_PROBLEM REQUIREMENTS_:
Copy the data between the line containing "The width and height of the screenshot is (1326, 896)." and the line containing "tap(63, 44)", inclusive. Leave every line as it is, except shift each coordinate in the answers by -144.

· · · · ·

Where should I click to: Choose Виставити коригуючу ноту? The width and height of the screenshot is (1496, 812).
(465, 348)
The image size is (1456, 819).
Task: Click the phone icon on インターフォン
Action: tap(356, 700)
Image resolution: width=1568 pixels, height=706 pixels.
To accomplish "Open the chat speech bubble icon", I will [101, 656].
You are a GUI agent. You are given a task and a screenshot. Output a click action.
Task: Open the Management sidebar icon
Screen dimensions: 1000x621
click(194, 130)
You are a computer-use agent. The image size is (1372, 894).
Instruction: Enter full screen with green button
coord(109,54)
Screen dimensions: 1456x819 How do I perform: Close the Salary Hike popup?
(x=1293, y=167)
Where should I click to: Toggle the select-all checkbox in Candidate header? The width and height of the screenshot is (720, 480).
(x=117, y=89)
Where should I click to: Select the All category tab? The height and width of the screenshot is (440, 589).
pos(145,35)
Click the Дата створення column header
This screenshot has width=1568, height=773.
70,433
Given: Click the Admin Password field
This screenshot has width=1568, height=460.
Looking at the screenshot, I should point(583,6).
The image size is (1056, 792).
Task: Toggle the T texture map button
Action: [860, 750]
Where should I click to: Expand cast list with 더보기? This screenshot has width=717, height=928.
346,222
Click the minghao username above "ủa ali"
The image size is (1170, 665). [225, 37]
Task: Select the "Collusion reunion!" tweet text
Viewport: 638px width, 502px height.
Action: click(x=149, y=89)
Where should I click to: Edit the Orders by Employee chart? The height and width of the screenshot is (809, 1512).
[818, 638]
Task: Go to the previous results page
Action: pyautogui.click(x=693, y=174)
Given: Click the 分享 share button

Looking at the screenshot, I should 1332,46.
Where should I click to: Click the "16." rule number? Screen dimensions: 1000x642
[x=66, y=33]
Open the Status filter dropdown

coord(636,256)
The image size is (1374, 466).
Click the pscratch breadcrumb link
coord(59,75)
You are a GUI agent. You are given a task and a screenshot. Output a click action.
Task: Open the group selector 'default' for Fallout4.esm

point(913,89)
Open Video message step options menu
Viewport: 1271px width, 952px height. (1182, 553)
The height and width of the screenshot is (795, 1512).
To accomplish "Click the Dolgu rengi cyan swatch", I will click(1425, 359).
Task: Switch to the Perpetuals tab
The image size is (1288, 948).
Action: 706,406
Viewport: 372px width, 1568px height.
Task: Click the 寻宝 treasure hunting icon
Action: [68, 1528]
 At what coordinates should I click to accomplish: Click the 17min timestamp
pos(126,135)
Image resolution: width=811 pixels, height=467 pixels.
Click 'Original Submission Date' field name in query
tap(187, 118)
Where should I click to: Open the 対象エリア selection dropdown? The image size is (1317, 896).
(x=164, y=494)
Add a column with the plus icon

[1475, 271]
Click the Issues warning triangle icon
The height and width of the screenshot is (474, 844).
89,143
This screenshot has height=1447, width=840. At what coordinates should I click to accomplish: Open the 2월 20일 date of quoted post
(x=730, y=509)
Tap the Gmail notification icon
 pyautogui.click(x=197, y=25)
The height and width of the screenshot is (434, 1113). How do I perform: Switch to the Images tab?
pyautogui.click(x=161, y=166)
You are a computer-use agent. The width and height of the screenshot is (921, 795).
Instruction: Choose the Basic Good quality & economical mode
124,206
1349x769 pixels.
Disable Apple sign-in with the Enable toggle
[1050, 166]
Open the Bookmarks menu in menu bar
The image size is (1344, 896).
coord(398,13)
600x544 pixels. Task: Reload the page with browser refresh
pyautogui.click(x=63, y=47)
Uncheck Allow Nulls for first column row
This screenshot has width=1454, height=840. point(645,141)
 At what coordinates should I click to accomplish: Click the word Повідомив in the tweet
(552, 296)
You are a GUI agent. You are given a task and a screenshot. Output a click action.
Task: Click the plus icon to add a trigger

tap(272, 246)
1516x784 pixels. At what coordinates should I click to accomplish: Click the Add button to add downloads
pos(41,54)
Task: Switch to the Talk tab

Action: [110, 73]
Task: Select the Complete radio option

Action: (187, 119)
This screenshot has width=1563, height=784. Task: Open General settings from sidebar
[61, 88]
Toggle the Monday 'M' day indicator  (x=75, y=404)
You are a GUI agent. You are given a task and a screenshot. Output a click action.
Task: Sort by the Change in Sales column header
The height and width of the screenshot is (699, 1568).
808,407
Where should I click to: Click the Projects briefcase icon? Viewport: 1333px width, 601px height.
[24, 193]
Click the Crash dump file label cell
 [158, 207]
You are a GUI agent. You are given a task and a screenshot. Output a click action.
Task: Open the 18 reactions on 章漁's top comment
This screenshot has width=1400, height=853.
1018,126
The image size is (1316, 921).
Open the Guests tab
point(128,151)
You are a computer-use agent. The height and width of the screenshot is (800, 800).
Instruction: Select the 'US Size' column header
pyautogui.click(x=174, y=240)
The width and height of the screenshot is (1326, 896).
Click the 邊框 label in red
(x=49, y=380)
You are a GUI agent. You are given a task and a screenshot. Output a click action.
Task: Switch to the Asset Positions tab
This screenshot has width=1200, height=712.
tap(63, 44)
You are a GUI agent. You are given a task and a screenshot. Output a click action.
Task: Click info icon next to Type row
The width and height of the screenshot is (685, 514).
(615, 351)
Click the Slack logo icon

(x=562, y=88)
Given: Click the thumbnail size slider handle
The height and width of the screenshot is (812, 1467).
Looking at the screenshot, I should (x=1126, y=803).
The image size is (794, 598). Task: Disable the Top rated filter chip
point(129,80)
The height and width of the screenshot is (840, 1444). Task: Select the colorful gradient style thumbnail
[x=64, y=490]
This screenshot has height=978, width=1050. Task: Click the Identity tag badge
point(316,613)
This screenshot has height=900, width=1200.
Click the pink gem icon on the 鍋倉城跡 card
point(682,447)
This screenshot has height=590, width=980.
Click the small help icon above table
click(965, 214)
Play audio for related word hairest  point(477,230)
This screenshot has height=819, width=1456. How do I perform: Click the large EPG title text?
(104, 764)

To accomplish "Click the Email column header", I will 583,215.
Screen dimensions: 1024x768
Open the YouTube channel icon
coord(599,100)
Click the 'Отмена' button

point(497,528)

· · · · ·

_EXERCISE OUTPUT_:
The width and height of the screenshot is (1326, 896).
Click the 邊框 label in red
(x=-95, y=236)
You are a GUI agent. You are given a task and a screenshot. Output a click action.
Task: Switch to the Asset Positions tab
This screenshot has width=1200, height=712.
tap(-81, -100)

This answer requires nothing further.